As I said above, I know I was supposed to have my list of 20 classics posted prior to the announcement of the spin number, but since I did not I am simply going to use my list from the last spin. This turns out to be kinda perfect because as you Classic Clubbers know #1 is the chosen number and #1 from my last list is Pride and Prejudice by Jane Austen.
Here’s the last list and a link to that post so you don’t think I’m pulling a fast one:
- Pride and Prejudice, Austen, 1813 <— The Chosen One for #CCspin #14
- The House of the Seven Gables, Hawthorne, 1851
- Carmilla, Le Fanu, 1872
- The Bostonians, James, 1886
- A Room with a View, Forster, 1908
- Maurice, Forster, 1914
- A Portrait of the Artist as a Young Man, Joyce, 1916
- The Education of Henry Adams, Adams, 1918
- Winesburg, Ohio, Anderson, 1919
- So Big, Ferber, 1924
- The Magic Mountain, Mann, 1924
- The Grapes of Wrath, Steinbeck, 1939
- A Tree Grows in Brooklyn, Smith, 1943
- From Here to Eternity, Jones, 1951
- The Price of Salt, Highsmith, 1952 <— The Chosen One for #CCspin #13. My post on that book is here.
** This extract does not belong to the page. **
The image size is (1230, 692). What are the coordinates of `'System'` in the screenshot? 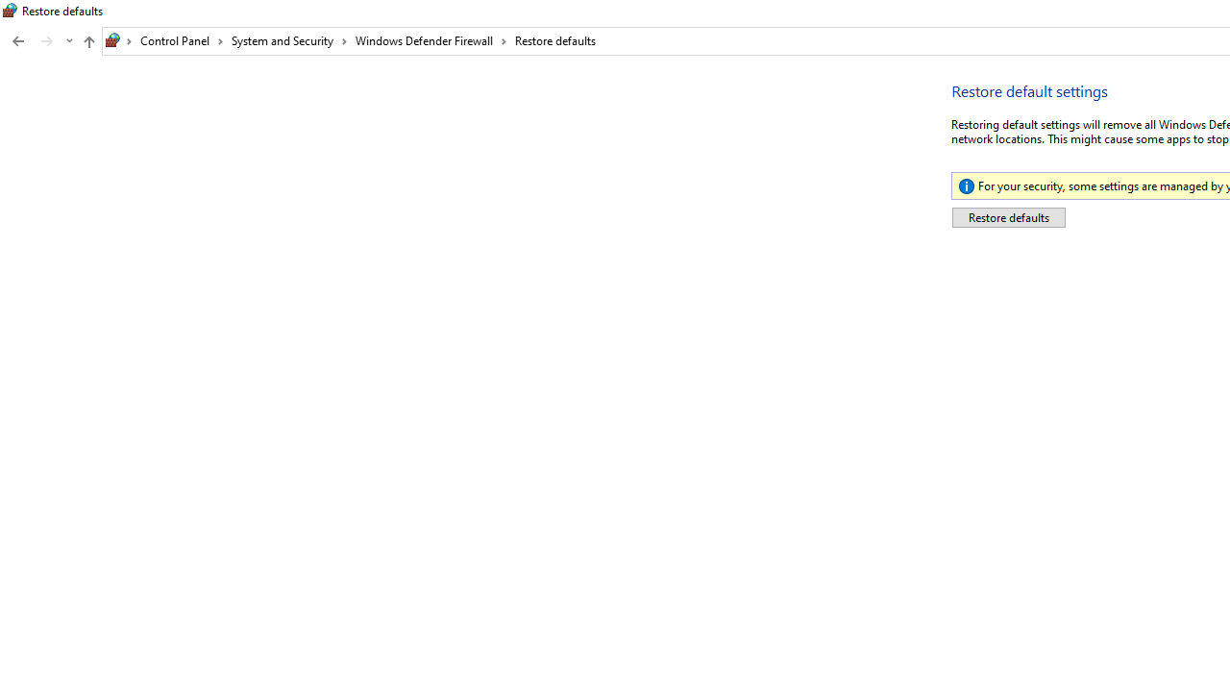 It's located at (10, 11).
I don’t think I’ve read Pride and Prejudice before, but then I thought the same thing about Kate Chopin’s The Awakening which I read, or more accurately re-read, last month. I remembered starting The Awakening when I was in my 20s, but didn’t get into it and put it aside. However, as so many of the scenes were familiar to me, I must have gone back and read it as some point in the last 20 or 30 years.
When I was a kid my grandmother and I once talked about her not remembering if she’d already read a particular book. I remember thinking she was just old and forgetful. Now I’m 50 and probably not all that much younger than she was when we had that conversation. I’m not calling myself old, but . . . time sure flies.
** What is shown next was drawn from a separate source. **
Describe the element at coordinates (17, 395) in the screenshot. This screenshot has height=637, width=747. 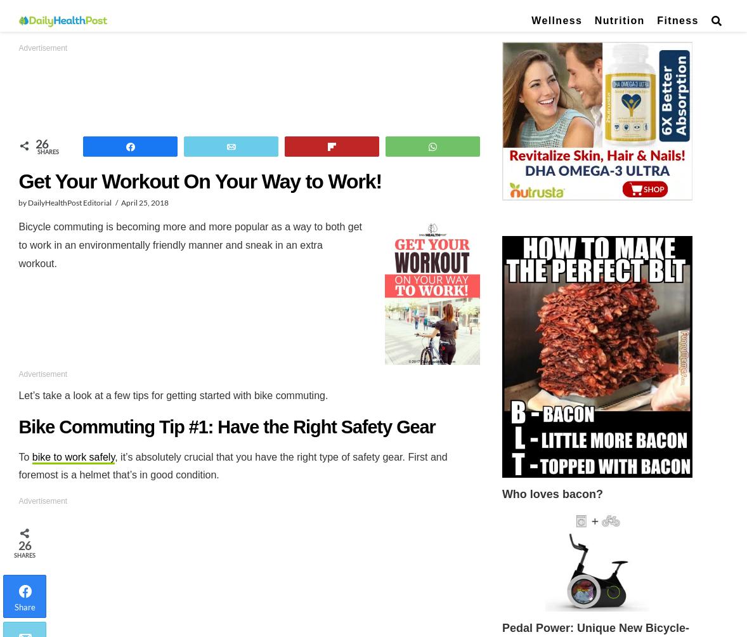
I see `'Let’s take a look at a few tips for getting started with bike commuting.'` at that location.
Anyway, the case of Pride and Prejudice will be different in that I’ve watched so many film adaptations of the novel that it might be difficult to tell if I’m recalling scenes from a movie version or a prior reading.
For now I’m off to find out what everyone else is reading for #CCspin 14 and hope to find someone who’ll be reading Pride and Prejudice.